“La ratifica? Ora non è nel nostro interesse”. Maggioranza coesa sulla linea Meloni

Partecipate da record: balzano i ricavi "di Stato"

Binari paralleli. «Discutere adesso di questo provvedimento non è nell’interesse nazionale», ripeteva qualche mese fa Giorgia Meloni, teorizzando la messa in pausa della ratifica del Meccanismo europeo di stabilità. Da allora il pressing europeo sull’Italia non è mancato, ma non si è ancora arrivati a sbloccare la situazione, così come non c’è ancora la fumata bianca per il fatidico compromesso su un altro dossier fondamentale per l’Italia, quella riforma del Patto di Stabilità che l’esecutivo da tempo cerca di legare alla trattativa sul Mes. Gli sherpa – dicono fonti governative – sono al lavoro e gli spiragli di dialogo con i partner europei non sono chiusi, ma la stretta finale non c’è, anche se qualche avanzamento potrebbe arrivare tra giovedì e venerdì quando Giorgia Meloni sarà a Bruxelles al Consiglio europeo. In quegli stessi giorni il Parlamento avrebbe dovuto affrontare il tema del Mes alla Camera. Ma le condizioni per la ratifica non ci sono.

Il Patto di stabilità «è lontano dall’essere concluso, e non penso proprio che il 14 dicembre discuteremo del Mes. Esistono provvedimenti che vengono prima». Non ha dubbi il capogruppo della Lega alla Camera, Riccardo Molinari, ospite di Radio 24. «Per noi è uno strumento superato, ma aspetteremo di capire le indicazioni di Giorgia Meloni». Indicazioni che non sono diverse da quanto annuncia la Lega. «Sul Mes c’è un ragionamento più ampio», dice il ministro per gli Affari Europei, Raffaele Fitto, parlando a In Mezz’Ora. «Il consiglio europeo deve affrontare le modifiche del bilancio Ue e altri dossier rilevantissimi, poi abbiamo la trattativa sul patto di Stabilità. Le cose vanno raccordate e non possono andare separatamente». E anche Lucio Malan conferma che è «improbabile che per la data in cui il Mes dovrebbe arrivare in aula ci siano stati sviluppi sul fronte del Patto di Stabilità. Quindi». Insomma, per Fdi resta l’obiettivo di chiudere una trattativa complessiva con Bruxelles.

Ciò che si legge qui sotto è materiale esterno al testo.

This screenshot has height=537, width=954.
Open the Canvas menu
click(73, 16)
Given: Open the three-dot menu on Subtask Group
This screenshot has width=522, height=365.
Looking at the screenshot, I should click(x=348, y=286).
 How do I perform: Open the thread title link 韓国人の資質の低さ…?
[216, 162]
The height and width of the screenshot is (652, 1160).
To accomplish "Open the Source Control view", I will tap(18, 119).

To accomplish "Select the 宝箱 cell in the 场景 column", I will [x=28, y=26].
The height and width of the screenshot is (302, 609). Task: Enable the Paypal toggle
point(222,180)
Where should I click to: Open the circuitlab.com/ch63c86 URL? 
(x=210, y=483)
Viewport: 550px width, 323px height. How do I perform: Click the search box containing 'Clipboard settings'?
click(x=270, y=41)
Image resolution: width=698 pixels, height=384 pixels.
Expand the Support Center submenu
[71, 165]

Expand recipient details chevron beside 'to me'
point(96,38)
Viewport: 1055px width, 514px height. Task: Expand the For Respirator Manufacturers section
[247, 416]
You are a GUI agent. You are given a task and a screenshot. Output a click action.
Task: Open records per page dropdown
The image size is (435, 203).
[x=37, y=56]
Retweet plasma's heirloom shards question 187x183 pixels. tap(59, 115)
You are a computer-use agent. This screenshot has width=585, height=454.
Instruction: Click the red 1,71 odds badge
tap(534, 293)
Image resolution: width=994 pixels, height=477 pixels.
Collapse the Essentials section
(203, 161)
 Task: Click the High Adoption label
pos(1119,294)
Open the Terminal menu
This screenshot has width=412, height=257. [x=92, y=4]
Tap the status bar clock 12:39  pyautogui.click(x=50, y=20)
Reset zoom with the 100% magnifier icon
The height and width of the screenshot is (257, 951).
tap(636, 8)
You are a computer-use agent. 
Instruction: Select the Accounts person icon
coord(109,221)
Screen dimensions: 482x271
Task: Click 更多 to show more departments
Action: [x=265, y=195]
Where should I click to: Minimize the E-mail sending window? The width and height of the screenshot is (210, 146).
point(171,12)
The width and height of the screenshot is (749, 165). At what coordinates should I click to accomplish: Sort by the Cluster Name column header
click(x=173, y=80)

Lo sguardo si sposta allora verso Forza Italia. Gli azzurri, come è noto, non hanno preclusioni particolari rispetto allo strumento del Mes (la cui funzione principale è quella di concedere assistenza finanziaria agli stati membri che hanno difficoltà nel finanziarsi sul mercato), ma sposano la strategia dei binari paralleli. «Il governo sta facendo un grande sforzo per ottenere una deroga al Patto di stabilità», dice il capogruppo Paolo Barelli affinché possano essere scomputati dal bilancio «i costi del Pnrr e della guerra in Ucraina» facendo slittare il rientro del rapporto deficit-Pil sotto la soglia del 3 percento. «Se la ratifica del Mes fosse foriera di questo risultato, non sarebbe un dramma approvarla, magari con una salvaguardia: cioè, tornare in Parlamento per l’autorizzazione a utilizzarlo», spiega all’Adnkronos.

Tensioni particolari, insomma, non si registrano, anche se qualcuno teme che l’Italia rischi di incartarsi in questo gioco dei veti, complice la vicinanza con le Europee e la tentazione della Lega di rilanciare il suo profilo più identitario. A chiudere il cerchio è Antonio Tajani, il quale, intervistato da Qn, ribadisce la necessità di una «logica a pacchetto» e non «a pezzi separati»: l’agenda Ue deve avere «una visione congiunta della politica economica che contempli il nuovo Patto di stabilità, il Mes, l’Unione bancaria e l’armonizzazione fiscale».